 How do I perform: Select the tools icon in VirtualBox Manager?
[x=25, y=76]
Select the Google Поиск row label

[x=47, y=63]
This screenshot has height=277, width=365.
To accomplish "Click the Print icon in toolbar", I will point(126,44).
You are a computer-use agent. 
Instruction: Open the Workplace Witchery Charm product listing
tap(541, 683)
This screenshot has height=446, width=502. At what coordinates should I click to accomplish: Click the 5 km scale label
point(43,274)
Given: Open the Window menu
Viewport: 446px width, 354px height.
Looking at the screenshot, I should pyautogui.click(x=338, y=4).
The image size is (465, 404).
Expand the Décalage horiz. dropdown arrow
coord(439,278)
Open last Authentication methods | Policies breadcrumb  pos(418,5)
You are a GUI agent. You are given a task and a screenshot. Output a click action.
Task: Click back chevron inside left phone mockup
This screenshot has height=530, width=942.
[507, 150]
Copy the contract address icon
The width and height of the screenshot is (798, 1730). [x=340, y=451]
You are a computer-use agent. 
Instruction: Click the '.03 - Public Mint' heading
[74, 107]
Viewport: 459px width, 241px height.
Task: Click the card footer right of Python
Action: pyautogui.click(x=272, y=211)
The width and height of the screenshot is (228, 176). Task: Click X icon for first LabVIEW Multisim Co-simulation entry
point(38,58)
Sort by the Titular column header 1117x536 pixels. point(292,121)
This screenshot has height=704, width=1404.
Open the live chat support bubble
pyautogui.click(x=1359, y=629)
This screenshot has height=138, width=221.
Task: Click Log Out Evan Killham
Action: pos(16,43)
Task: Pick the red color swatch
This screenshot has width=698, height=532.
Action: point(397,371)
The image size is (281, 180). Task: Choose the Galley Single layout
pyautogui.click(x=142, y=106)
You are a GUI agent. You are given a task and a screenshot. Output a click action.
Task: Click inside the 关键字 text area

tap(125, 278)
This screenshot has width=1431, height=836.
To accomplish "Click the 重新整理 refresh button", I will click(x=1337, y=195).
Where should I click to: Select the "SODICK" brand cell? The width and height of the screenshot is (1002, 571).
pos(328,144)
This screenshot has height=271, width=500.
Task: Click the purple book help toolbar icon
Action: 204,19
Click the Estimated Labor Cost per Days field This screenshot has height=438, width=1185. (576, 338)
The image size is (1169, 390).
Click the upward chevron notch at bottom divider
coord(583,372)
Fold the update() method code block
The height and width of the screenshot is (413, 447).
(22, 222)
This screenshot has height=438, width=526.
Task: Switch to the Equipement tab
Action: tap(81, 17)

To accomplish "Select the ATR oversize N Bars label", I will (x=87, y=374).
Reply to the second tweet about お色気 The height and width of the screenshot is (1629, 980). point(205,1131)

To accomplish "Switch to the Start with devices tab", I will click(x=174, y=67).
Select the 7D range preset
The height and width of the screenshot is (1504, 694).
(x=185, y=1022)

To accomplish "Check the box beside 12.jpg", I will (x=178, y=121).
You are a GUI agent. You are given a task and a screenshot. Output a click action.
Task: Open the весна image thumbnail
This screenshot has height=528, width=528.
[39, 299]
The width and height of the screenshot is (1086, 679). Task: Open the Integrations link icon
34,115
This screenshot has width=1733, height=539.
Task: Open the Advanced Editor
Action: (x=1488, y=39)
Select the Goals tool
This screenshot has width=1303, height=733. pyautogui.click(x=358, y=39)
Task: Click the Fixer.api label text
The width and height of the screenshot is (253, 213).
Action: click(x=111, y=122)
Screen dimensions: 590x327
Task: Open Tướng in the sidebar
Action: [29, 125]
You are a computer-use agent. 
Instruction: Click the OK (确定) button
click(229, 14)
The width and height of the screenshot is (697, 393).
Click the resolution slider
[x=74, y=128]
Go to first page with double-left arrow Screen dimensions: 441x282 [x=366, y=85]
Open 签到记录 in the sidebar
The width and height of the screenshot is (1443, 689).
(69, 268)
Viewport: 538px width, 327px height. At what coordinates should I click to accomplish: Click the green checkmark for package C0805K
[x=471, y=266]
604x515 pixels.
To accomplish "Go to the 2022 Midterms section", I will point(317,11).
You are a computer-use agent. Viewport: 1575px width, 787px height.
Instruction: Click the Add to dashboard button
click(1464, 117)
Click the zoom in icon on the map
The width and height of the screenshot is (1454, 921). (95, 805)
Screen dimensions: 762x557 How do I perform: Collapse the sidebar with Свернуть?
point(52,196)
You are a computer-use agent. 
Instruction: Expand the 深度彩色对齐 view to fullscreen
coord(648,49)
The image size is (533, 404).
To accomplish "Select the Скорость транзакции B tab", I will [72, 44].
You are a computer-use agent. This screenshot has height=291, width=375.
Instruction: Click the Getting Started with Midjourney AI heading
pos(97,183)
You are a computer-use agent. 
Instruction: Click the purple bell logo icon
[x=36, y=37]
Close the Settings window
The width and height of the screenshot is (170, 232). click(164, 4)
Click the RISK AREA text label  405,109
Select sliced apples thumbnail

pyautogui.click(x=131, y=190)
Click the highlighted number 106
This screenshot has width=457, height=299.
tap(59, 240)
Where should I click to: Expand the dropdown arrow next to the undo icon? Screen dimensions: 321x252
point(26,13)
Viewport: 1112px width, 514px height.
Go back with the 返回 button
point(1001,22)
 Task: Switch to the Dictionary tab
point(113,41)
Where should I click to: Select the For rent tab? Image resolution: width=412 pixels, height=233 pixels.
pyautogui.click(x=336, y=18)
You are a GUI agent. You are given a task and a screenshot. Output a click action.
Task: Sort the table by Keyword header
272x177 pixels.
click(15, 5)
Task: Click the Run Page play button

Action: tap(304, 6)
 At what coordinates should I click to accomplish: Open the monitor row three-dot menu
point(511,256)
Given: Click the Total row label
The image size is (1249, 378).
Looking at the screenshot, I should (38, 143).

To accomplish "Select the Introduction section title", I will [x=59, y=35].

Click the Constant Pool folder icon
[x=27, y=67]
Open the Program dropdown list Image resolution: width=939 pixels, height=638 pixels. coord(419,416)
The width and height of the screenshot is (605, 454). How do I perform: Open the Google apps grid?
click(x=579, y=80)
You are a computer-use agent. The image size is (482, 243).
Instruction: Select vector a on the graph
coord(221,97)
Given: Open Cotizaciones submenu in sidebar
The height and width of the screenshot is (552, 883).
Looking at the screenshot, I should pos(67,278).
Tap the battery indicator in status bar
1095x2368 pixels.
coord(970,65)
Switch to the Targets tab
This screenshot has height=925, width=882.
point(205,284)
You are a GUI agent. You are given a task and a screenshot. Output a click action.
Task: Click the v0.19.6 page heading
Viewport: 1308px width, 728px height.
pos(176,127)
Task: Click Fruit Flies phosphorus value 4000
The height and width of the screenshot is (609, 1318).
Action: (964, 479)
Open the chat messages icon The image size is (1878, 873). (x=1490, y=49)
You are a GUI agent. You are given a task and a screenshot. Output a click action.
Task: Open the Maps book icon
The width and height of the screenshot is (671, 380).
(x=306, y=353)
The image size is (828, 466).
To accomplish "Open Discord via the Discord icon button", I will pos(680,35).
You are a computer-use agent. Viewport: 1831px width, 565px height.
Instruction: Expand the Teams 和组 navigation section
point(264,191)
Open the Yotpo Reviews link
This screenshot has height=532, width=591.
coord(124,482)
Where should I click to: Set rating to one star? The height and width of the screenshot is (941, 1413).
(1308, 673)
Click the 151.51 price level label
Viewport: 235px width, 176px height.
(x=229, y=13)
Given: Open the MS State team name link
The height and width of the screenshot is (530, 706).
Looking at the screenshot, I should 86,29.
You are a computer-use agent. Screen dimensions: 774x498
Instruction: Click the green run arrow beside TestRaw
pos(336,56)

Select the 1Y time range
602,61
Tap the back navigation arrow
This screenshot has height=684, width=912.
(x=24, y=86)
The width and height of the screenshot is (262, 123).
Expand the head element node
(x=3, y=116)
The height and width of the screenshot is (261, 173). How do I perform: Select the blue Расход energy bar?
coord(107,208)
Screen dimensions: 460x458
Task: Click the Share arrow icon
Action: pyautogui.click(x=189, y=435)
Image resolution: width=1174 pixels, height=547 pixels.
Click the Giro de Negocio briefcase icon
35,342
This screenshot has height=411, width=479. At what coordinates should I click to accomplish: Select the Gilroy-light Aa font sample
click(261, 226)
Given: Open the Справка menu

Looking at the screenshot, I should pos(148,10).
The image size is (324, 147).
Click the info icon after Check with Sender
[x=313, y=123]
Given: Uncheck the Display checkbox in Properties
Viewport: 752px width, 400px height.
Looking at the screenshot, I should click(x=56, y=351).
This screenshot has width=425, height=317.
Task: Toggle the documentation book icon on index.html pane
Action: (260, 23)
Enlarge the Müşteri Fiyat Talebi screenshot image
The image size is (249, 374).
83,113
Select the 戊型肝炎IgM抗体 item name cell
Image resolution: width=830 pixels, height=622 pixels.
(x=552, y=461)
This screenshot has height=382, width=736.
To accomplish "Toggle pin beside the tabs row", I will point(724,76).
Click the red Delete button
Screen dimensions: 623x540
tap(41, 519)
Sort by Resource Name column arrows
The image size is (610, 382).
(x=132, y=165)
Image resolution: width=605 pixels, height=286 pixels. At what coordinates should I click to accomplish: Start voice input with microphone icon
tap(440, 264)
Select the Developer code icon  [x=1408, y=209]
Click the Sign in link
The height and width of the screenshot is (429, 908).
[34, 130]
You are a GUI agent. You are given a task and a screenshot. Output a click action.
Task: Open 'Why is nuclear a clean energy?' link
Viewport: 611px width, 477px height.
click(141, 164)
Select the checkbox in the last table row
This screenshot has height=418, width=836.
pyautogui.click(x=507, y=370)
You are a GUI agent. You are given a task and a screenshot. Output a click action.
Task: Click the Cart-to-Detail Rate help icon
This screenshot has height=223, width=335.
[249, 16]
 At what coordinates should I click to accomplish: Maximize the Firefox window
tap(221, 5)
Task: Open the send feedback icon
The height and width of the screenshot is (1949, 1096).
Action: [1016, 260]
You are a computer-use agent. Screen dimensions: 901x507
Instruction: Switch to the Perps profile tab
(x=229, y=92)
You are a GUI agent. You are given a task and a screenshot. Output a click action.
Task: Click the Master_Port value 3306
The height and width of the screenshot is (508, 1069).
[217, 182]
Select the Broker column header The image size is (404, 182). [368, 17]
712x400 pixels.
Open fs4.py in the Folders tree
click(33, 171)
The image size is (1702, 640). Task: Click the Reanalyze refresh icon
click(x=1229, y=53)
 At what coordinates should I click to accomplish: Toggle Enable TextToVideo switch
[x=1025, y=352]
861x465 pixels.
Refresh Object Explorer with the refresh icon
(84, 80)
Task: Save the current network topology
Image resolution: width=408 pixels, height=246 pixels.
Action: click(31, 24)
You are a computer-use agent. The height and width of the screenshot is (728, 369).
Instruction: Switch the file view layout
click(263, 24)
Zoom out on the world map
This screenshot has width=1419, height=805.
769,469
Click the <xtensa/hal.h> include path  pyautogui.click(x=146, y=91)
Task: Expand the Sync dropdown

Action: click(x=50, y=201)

***

# WORK ITEM:
Looking at the entries above, find how many lines include the word "header" and write that number alone.

# RESULT BELOW:
3